Sono Batigrafie, tentativi di sondare le profondità marine dove il terreno si ripropone di nuovo come superficie. Andare in profondità quindi per arrivare alla superficie delle cose, alla loro effettiva realtà dove gli eventi si succedono nella loro concretezza di – appunto – eventi reali che incidono nel nostro quotidiano tentativo di esistere. È un viaggiare che al posto del cosa fare? richiede un come? «che ha a che vedere più con esercizi di etica che con manifesti di critica (che in qualche modo richiede identità e punti fermi)». Esercizi quindi, non una nuova etica ma l’umiltà necessaria «per imparare ad abitare nel mondo piuttosto che possedere una casa dove abitare». Su queste basi non programmatiche ma piuttosto nomadi e quindi capaci di trovare, di volta in volta, le vie di fuga necessarie per rifiutare «ogni possibile ontologia di vittoria» la rivista apre ai vari temi delle emergenze con cui dobbiamo fare i conti, nell’auspicio di non cadere nella tentazione di doverle superare vincendole, ma di come? conviverci. Cioè ancora occuparci del presente e non di un consolatorio quanto ipotetico futuro sempre a venire.

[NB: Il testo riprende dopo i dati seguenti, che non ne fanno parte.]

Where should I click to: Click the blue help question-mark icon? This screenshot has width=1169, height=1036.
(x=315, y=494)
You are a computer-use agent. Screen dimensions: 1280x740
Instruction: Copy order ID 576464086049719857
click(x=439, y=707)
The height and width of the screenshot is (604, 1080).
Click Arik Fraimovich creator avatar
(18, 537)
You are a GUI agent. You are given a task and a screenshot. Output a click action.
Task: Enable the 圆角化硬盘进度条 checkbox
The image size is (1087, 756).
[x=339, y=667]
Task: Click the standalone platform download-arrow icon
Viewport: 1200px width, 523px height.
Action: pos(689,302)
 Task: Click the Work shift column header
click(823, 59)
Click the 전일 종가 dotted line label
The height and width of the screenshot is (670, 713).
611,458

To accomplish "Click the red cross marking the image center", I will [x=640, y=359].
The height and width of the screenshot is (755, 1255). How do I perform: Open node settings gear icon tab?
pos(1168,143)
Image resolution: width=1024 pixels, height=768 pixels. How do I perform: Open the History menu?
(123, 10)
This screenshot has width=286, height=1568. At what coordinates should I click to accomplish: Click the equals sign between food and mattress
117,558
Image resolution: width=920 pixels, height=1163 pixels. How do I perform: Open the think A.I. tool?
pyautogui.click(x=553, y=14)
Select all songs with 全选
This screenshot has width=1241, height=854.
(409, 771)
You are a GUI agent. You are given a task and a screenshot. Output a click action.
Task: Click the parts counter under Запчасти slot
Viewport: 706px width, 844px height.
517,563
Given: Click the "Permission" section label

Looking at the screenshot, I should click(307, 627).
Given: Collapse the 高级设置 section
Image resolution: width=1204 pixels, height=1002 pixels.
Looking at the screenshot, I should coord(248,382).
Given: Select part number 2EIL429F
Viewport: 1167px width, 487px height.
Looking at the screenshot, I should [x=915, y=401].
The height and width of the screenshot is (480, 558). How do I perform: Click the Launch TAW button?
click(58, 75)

Troviamo quindi la pandemia, emblema di «una società sempre più malata, ma sempre più potente» in questa efficacissima immagine presa da Guy Debord (Il pianeta malato, 1971) e di conseguenza la ferita del TAV. «Se la valle è ovunque», per poi proseguire con gli arresti e le estradizioni di quel pugno di “reduci incanutiti” da decenni riparati oltralpe. E ancora il carcere col suo «deserto semantico»: quali parole abbiamo ancora per dirne l’orrore… E molto, molto altro ancora; ma insomma cercatela, sfogliatela, compratela o, se proprio non vi sono rimasti che gli occhi per piangere, rubatela. Ne vale la pena anche fosse solo per rileggere un grande Franco Fortini e la sua «Milano, città scomparsa?». Dimentico tantissime altre cose ma non posso non segnalare la grafica raffinatissima e le splendide illustrazioni. Buona lettura!

NOTICINA DELLA “BOTTEGA”

Un bentornato a Giuliano e un grande-grande abbraccio (lui sa perchè). Poi il benvenuto a questo «Teatro di Oklahoma» che consideriamo, prima ancora di averlo materialmente incontrato, un cugino. Se  non siete kafkiani (dovreste diventarlo però) vi spieghiamo il riferimento del titolo. Alla fine del romanzo  «America» – opera giovanile di Franz Kafka, rimase incompiuta e fu pubblicato postuma – il protagonista vede su un manifesto che il teatro di Oklahoma è alla ricerca di collaboratori e promette di assumere chiunque si presenti. Come finirà non lo sa Karl-Franz… fiiiiguriamoci noi. Però è bello sapere che ti cercano.